A young man appears within the Turtles’ radar, Casey Jones (Haley Joel Osment), who claims to be from the future, among many things. His other claims include that Leonardo and the other Turtles become his sensei. And that that relic is a key that the alien Krang race use to rule over Earth. The only way to stop the Krang is for Casey to travel back in time and help the younger version of the Turtles to retrieve that key, which they lose. That’s the basic premise of Rise of the Teenage Mutant Ninja Turtles: The Movie. This is a feture length installment of the Nickelodeon series that came out in 2018 and ran for two seasons.
Casey disappears at certain times and reappears when the Turtles need him, one of the few ways that Rise uses to compartmentalize these characters into ABCD plots.
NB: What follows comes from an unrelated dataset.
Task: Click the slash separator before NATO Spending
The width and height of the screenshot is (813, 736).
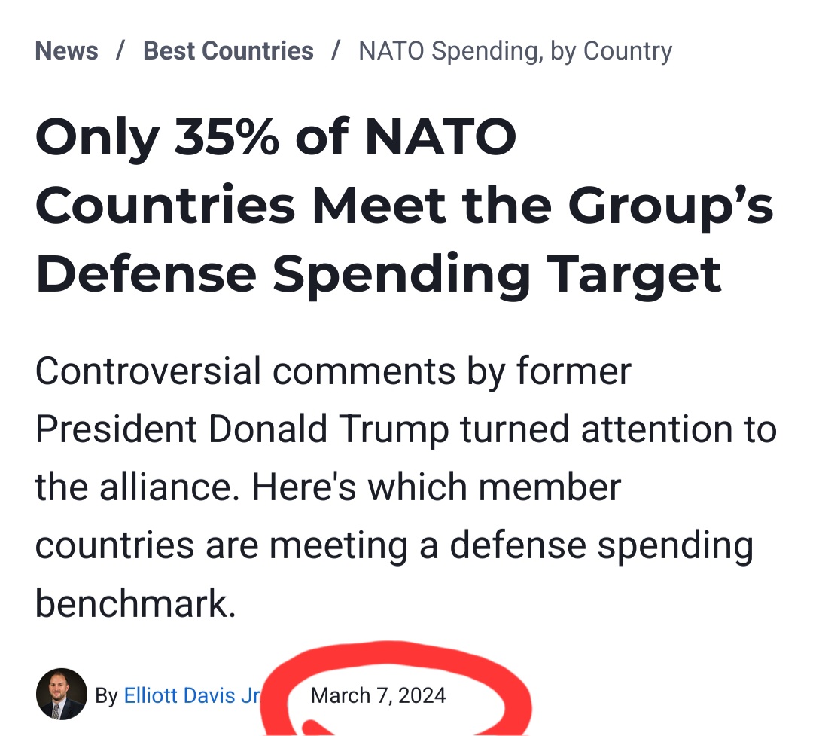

As I write this though, I can’t believe I’m doing this twice now this week, but once again, I’m overthinking a movie and a children’s one at that. As an art history major and a tangential Turtles fan, I have many opinions on who should be who. Leonardo is the protagonist and immature, Raphael (Omar Benson Miller) is the jacked sane one. Donatello (Josh Brener) is the science one and Michelangelo (Brandon Mychal Smith) is the spiritual one of the group.
All of this feels wrong. Also, the aesthetics are competently sharp. But that competence feels just short of crossing towards better. I wrote above the slimy texture of some of the surfaces which makes the film’s aesthetics interesting. Rise has the bright colours viewers normally see in a children’s animation movie and the dark colours of scenes signaling a world in danger. But I feel like there’s too much of the former and not much of the latter. Some of the surfaces also feel dull, and I feel like children can handle better in their movies.
Rise of the Teenage Mutant Ninja Turtles: The Movie comes out on Netflix today.